Drug interactions between voriconazole, darunavir/ritonavir and etravirine in an HIV-infected patient with Aspergillus pneumonia.
Aouri M, Decosterd LA, Buclin T, et al.
AIDS, 2012, 26(6): 776-778.
This case describes a 52-year-old HIV-infected patient who commenced a new treatment regimen which included darunavir/ritonavir (800/100 mg daily), etravirine (400 mg daily), elvitegravir (150 mg daily), tenofovir (300 mg daily), emtricitabine (200 mg daily) and foscarnet( 5 g daily five times a week). The patient was cotreated with voriconazole (200 mg twice daily) for Candida albicans infection, which was then increased to 400 mg in the morning and 200 mg in the evening. Darunavir was increased to 1200 mg daily at the end of voriconazole therapy, to compensate for the anticipated lifting of voriconazole-mediated cytochrome P450 3A4 metabolism inhibition. Mid-interval plasma concentrations (average sampling time 12 ± 1 h after drug intake) of darunavir, ritonavir, etravirine, elvitegravir, voriconazole and its metabolite (voriconazole N-oxide) were determined at several occasions while on and off voriconazole therapy and trough concentrations extrapolated using percentiles curves.
Darunavir plasma concentrations measured at three occasions while on voriconazole therapy were within the 50-75th percentile range established for DRV 800 mg daily and remained within the same range after voriconazole cessation and darunavir dosage increase to 1200 mg daily. Ritonavir plasma concentrations remained above 0.025 mg/L during voriconazole treatment, and were regarded as sufficiently high to guarantee the efficient boosting of darunavir as well as elvitegravir. Concentrations of elvitegravir reached the previously reported range for RTV-boosted elvitegravir combination. Etravirine concentrations were not significantly affected by voriconazole. At a total daily dose of 600 mg, voriconazole trough plasma concentrations were within therapeutic range except on week 25, with unremarkable voriconazole N-oxide concentrations indicating no evidence of impaired hepatic metabolism. Voriconazole treatment was stopped at week 25 as the esophageal candidiasis resolved upon immune reconstitution. Forty eight weeks after antiretroviral treatment initiation, the patient’s CD4 cell count had increased from 6 cells/ml to 123 cells/ml and viral load had decreased from 35000 copies/ml to 80 copies/ml.

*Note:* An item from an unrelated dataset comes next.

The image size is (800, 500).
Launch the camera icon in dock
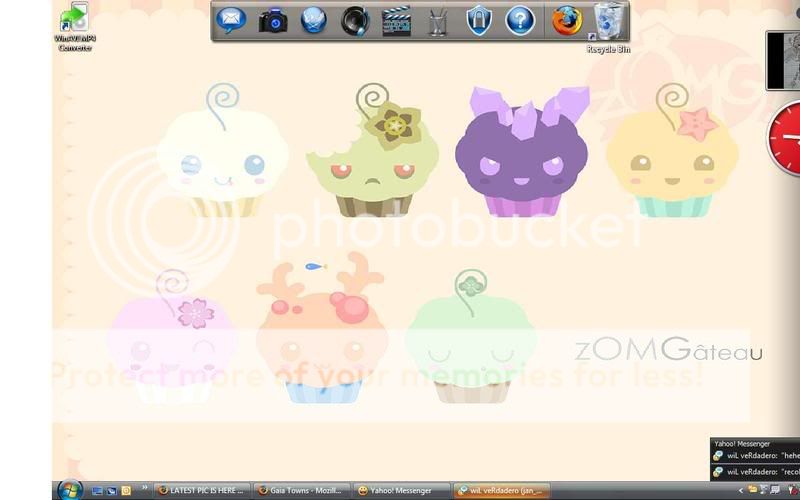coord(273,20)
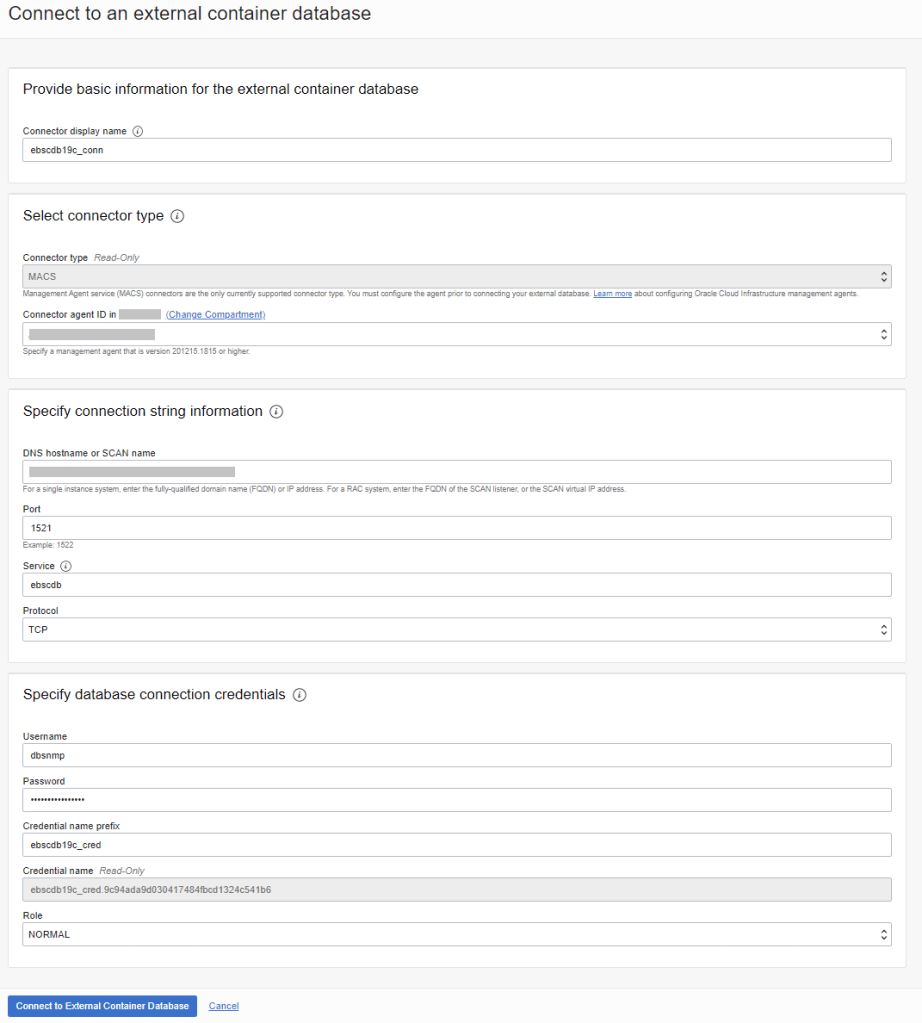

These results are in contrast to an earlier case report by Toy et al
(AIDS, 2011, 25: 541-542
) where an HIV-infected patient treated with darunavir/ritonavir (900/100 mg daily) and etravirine (200 mg twice daily) was found to have an unexpectedly low trough darunavir plasma concentration, an undetectable ritonavir concentration and an increased etravirine concentration while on voriconazole (400 mg twice daily) for Aspergillus
pneumonia. After stopping voriconazole, trough darunavir and ritonavir concentrations returned to expected values. The authors of this earlier case postulated that the increased etravirine concentration led to a greater induction effect on darunavir, or that low ritonavir concentration resulted in reduced darunavir boosting. However given that darunavir concentrations were in the expected range on multiple occasions in the second case, Aouri et al
are of the opinion that drug interactions per se
unlikely to explain the single extremely low darunavir concentration in the first case and other reasons should be considered, such as missed dose of ritonavir and/or darunavir or diluted sample (e.g. multilumen catheter).